Activity -
Where a line of the data below has the string "click", copy that line.

Input records -
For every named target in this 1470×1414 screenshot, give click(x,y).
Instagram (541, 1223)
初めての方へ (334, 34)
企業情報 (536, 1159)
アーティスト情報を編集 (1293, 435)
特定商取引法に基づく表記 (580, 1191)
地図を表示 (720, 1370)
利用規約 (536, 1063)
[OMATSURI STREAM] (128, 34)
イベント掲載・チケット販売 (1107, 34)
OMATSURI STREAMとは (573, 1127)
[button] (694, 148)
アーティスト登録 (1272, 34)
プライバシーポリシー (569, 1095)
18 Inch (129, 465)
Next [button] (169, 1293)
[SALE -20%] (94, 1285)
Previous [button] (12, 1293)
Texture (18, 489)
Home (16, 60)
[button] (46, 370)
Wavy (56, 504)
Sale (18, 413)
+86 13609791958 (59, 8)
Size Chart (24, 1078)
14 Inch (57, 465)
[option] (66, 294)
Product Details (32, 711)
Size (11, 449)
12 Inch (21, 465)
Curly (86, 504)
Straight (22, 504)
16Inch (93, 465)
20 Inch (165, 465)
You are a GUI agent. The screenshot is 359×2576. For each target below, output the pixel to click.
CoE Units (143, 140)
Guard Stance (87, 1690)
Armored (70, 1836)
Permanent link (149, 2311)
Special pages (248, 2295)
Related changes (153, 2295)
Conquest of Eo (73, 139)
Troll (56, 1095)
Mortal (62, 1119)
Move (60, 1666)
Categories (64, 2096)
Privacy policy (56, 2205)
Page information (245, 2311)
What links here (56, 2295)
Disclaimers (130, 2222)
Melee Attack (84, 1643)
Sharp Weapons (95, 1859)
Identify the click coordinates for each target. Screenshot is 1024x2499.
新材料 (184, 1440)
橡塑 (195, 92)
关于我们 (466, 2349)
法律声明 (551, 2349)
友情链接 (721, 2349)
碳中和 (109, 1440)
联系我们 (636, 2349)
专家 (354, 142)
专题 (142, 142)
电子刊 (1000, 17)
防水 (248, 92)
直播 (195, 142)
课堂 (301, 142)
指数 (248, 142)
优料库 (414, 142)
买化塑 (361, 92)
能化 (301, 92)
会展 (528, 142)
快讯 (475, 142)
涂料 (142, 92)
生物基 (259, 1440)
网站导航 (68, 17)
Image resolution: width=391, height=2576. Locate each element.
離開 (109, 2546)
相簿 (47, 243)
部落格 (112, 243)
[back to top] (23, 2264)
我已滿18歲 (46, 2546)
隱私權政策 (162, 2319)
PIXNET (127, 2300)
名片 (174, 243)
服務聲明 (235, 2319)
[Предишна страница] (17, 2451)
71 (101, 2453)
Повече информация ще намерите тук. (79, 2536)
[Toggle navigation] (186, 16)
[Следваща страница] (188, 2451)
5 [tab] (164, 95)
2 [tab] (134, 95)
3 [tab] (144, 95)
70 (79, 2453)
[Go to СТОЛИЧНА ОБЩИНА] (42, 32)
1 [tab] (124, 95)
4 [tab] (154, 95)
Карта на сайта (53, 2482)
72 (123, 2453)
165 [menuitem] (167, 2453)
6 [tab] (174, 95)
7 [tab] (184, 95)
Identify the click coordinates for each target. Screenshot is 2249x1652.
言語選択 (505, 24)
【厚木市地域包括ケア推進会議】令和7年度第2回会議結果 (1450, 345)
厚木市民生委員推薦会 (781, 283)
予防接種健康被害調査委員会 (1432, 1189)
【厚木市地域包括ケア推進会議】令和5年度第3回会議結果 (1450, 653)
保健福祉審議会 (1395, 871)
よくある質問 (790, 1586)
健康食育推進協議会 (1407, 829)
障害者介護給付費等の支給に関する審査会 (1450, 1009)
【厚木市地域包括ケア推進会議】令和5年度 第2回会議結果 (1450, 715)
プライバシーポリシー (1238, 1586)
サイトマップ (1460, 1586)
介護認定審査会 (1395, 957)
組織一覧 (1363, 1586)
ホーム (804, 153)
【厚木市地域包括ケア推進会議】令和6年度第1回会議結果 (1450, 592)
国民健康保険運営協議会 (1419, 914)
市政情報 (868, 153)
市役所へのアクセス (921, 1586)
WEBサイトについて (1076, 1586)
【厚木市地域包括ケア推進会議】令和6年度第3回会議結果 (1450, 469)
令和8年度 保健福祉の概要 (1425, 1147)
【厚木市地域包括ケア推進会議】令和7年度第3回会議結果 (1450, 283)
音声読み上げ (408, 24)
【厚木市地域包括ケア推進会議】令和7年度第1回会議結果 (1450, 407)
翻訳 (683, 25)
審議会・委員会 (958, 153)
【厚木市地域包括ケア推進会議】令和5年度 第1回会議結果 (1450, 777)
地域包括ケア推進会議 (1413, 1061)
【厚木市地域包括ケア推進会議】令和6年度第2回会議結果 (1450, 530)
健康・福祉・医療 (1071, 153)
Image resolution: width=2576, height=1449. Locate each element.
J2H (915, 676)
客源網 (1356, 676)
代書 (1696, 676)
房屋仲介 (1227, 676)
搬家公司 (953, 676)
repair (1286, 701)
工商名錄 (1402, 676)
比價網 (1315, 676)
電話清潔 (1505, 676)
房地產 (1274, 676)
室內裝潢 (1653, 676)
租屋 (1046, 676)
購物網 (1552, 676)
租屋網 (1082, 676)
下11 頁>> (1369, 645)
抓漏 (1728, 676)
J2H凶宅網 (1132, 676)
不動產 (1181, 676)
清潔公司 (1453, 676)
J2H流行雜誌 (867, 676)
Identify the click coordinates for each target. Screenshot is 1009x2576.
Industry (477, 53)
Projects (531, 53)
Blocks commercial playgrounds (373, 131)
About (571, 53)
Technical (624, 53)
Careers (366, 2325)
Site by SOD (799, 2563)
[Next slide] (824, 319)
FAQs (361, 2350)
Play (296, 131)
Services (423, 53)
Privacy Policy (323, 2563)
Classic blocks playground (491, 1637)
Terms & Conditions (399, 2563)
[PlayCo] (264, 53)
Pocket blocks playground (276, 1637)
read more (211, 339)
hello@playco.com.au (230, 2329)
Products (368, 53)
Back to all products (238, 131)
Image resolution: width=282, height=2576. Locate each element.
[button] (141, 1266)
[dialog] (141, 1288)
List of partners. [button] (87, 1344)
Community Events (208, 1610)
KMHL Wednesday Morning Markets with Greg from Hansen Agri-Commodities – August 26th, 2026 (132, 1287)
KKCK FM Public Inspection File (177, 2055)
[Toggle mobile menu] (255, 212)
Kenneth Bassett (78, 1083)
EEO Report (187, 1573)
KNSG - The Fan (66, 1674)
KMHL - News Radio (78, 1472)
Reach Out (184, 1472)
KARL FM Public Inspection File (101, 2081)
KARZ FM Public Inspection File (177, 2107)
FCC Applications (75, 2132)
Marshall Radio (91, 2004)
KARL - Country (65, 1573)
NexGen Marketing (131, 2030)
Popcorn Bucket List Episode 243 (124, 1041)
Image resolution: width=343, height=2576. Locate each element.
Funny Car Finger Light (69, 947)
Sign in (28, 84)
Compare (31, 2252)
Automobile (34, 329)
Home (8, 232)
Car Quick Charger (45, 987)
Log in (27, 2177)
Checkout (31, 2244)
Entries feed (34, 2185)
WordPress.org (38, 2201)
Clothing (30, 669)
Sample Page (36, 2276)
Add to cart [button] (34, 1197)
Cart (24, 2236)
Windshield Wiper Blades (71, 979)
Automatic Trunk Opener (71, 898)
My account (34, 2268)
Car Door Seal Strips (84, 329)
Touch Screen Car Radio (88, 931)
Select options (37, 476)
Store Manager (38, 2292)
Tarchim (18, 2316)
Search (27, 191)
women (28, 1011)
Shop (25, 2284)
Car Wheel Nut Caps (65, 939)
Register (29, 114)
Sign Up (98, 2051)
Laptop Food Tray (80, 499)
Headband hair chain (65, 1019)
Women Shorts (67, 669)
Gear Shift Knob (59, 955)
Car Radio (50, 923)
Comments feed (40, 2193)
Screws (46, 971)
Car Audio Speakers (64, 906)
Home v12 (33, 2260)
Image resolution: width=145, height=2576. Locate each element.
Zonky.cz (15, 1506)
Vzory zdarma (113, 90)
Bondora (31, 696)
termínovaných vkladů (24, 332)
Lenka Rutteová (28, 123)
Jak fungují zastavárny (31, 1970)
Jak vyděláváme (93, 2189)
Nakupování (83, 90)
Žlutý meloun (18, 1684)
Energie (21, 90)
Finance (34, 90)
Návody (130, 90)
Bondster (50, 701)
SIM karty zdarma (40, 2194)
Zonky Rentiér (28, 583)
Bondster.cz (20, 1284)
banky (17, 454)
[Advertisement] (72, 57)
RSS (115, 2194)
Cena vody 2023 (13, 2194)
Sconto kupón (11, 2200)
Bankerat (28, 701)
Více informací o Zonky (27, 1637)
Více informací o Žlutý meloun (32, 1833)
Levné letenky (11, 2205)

Completed task -
For every named target in this 1470×1414 screenshot, give click(x,y).
You are a GUI agent. The screenshot is 359×2576. For each target below, output the pixel to click.
Identify the click coordinates for each target. Screenshot is 1024x2499.
Identify the click coordinates for each target. Screenshot is 2249x1652.
Identify the click coordinates for each target. Screenshot is 1009x2576.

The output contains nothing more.